REQUIRED WORK:
Reproduce word for word the lines from the one containing "Task: Click the Roll over image caption" up to and including the final line.

EXTRACTED INFORMATION:

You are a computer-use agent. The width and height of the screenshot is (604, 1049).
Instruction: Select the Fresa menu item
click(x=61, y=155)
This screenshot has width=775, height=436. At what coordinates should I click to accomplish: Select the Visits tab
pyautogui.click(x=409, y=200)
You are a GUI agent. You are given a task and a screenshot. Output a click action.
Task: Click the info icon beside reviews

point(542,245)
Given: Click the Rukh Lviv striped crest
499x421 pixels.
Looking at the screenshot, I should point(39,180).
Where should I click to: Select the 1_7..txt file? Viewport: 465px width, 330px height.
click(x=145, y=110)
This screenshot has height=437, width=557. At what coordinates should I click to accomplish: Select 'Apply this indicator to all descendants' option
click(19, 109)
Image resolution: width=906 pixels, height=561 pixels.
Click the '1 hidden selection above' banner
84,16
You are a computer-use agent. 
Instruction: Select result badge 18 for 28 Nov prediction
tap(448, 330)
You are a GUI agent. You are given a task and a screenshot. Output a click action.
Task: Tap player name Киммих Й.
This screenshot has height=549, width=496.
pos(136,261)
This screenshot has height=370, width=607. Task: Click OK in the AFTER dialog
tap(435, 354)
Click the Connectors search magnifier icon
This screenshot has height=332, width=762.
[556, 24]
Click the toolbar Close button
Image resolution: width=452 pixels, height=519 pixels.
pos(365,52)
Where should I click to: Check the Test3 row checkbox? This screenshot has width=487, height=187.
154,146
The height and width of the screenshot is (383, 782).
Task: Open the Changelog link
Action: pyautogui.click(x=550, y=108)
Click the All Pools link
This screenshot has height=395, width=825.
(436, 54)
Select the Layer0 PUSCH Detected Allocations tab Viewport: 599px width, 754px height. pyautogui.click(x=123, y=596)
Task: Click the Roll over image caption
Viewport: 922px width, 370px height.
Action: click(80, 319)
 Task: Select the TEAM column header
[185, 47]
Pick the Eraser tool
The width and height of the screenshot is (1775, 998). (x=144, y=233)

RESULT:
Task: Click the Roll over image caption
Viewport: 922px width, 370px height.
Action: click(80, 319)
 Task: Select the TEAM column header
[185, 47]
Pick the Eraser tool
The width and height of the screenshot is (1775, 998). (x=144, y=233)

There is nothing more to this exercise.